На лестнице меня догнала та девушка, и я снова увидел, какая она юная, прекрасная, свежая, какое славное у нее лицо и какие зеленые глаза, а янтарные волосы, лежащие на чудесных плечах и гибкой спине, пахнут весной и блаженством забытья. Я снова вздрогнул, как и в тот раз, когда коснулся подбородка ее матери. Она встала на одну ступеньку ниже меня и почти умоляюще сказала:

— Приходите почаще, приходите всегда, приходите даже без приглашения. Вы единственный, кого мама переносит, по кому скучает, кого ждет... надеется...

— Переносит? Скучает? Ждет? Надеется?

— Ну да, да — все ее раздражает и приводит в отчаянье.

— А кто этот мотоциклист, который меня?.. — невольно спросил я. — У него такой агрессивный взгляд и меткие, тяжелые руки?

— Это, наверно... Хорст.

— Кто-кто?

— Разве мама вам не говорила?

— Нет.

— Тогда скажет. Вы придете?

— Я уже пожилой человек, — замешкался я и машинально бросил взгляд на свои «выразительные руки». — Господи, какой я уже старый! — добавил я с ее, Патриции-Сольвейг, интонацией.

— Неважно. Все равно приходите.

— А почему мне никто не скажет, чем именно я могу быть кому-то полезен?

— Не кому-то, а моей маме, — проговорила она очень тихо и обхватила губами прядь своих чудесных темножелтых волос, словно боясь о чем-то проговориться. Однако тут же выпустила ее и сказала торопливо, почти задыхаясь: — Вы ведь такой... какой-то допотопный, не испорченный жизнью и одновременно какой-то... полный трагического опыта.

— Короче говоря, еще не изничтоженный человеколюбец? Верно?

— Что-то в этом роде, — с горячностью подтвердила она, но тут же снова спохватилась и уточнила: — Какой-то Жан Вальжан. Нет, не обижайтесь. Просто уму непостижимо, какой вы. Нет, не знаю, не могу...
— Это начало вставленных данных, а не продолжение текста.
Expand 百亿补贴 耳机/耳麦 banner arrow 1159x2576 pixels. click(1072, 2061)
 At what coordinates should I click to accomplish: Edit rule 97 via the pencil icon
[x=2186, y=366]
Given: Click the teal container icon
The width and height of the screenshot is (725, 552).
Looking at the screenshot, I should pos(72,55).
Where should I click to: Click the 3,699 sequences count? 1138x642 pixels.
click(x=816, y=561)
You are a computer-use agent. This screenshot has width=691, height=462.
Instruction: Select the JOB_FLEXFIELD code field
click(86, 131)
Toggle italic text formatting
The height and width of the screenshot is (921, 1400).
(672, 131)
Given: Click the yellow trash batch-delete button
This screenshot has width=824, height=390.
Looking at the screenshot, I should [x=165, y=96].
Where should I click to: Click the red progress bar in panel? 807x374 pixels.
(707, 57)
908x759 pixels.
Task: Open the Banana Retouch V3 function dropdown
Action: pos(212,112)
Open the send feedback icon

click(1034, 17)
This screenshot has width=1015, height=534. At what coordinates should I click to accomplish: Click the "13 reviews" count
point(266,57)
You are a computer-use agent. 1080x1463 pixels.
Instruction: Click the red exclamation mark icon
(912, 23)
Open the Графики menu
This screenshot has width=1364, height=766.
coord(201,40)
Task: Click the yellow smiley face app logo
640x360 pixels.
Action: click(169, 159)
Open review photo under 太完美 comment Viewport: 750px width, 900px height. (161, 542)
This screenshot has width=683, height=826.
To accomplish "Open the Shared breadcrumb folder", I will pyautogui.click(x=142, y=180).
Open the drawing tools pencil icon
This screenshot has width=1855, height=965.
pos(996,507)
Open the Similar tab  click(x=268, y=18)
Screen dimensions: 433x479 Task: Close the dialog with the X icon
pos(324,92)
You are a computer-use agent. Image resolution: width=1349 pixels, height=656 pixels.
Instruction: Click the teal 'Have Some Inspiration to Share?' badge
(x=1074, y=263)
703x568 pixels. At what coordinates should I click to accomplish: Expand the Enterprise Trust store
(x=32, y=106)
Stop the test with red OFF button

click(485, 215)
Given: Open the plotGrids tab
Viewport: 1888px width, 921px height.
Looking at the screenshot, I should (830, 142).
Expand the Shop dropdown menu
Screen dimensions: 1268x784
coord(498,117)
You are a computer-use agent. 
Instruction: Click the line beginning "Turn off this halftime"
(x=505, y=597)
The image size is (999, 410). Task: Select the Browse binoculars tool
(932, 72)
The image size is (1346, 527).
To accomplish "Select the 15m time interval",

— Наверное, кладезь загадок, тайн и мистики? Человек, к которому, будто мухи к меду, липнут всякие дикие происшествия и случайности? А что с ней? С мамой?

— Места себе не находит. Мечется, хватается за то, за другое. Уходит ночью... и вообще, все чаще и на дольше... на этот мост, стоит, мерзнет... смотрит, как приходят и уходят поезда...

— Мы там и встретились.

— Господи, боюсь, как бы чего не случилось!

— Наверно, у нее были какие-то тяжелые переживания, душевные потрясения?.. Не потеряла ли она кого-то дорогого, незаменимого?

— Пожалейте хоть вы меня.

— Простите, что я так...

— Ничего... ничего... Вы придете? — она снова сложила руки, как для молитвы. — И без приглашения. Именно без приглашения. Вы единственный, кто может ее спасти.

— Спасти?

— Ну да, ну да, ну...

— Приду.

Оказавшись на улице, я направился прямо через просторную площадь, мимо сверкающего на солнце памятника, где не было снега, грязи, опасностей и где не положено носиться ошалелым мотоциклистам. Шел и сражался со своими мыслями, как всегда, когда я выходил из состояния пассивности, безразличия. Мысли были жестокими, маниакально-назойливыми.